The Sidney and Lois Eskenazi Museum of Art at Indiana University was set to open the first American retrospective of Samia Halaby, a Palestinian-American abstract painter and Indiana University alumna (MFA 1963), IU tenured faculty (1969-72), and the first woman professor Yale School of Art (1972-82). The show “Samia Halaby: Centers of Energy” was scheduled to open on February 10th 2024, and run until June 9th 2024.
The exhibition had been planned by the museum for more than three years and included a substantial catalog, as well as a sister exhibition at Halaby's other alma mater, Michigan State University's Broad Art Museum, to open in late 2024. The IU show included significant early paintings and prints from the museum's collection and more than twenty artworks loaned from public collections, private collectors, and the artist herself.
On December 20th 2023, Halaby was informed by the museum's leadership in a two-sentence letter that the exhibition was canceled out of “safety concerns,” despite no evidence of threats to the artwork or the campus. We understand the decision rested with President Whitten and we know she has the power to reverse it.
After privately appealing the decision to IU President Pamela Whitten and receiving no response, the artist and her supporters have gone public to ask for support to reinstate the exhibition.
The University community—including students, faculty, staff, and alumni as well as the wider Bloomington and Indiana region—have been deprived of an important exhibition of contemporary art and first-rate cultural experience. With the show canceled at the eleventh hour, the museum walls will lay bare for more than six months.

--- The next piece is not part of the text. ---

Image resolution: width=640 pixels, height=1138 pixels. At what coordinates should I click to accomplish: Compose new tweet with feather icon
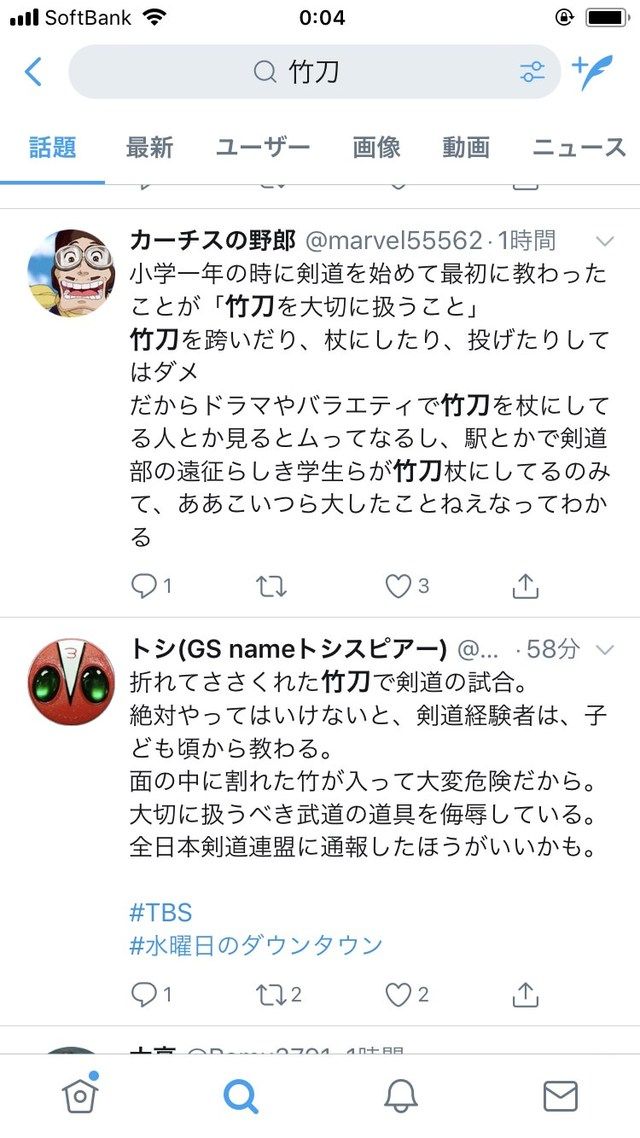pyautogui.click(x=593, y=72)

Furthermore, the abrupt and unmerited cancellation of the exhibition directly contravenes Indiana University's stated mission "to provide broad access to undergraduate and graduate education for students throughout Indiana, the United States, and the world, as well as outstanding academic and cultural programs." It also goes against the stated values of "full diversity" and "a strong commitment to academic freedom" included in the mission statement.
In the absence of any response from the administration, it is apparent that the University is canceling the show to distance itself from the cause of Palestinian freedom. For 50 years, Samia has been an outspoken and principled activist for the dignity, freedom, and self-determination of the Palestinian people. Rather than using this moment to show solidarity with a marginalized artist, Indiana University administration has chosen to silence the 87-year-old Palestinian artist.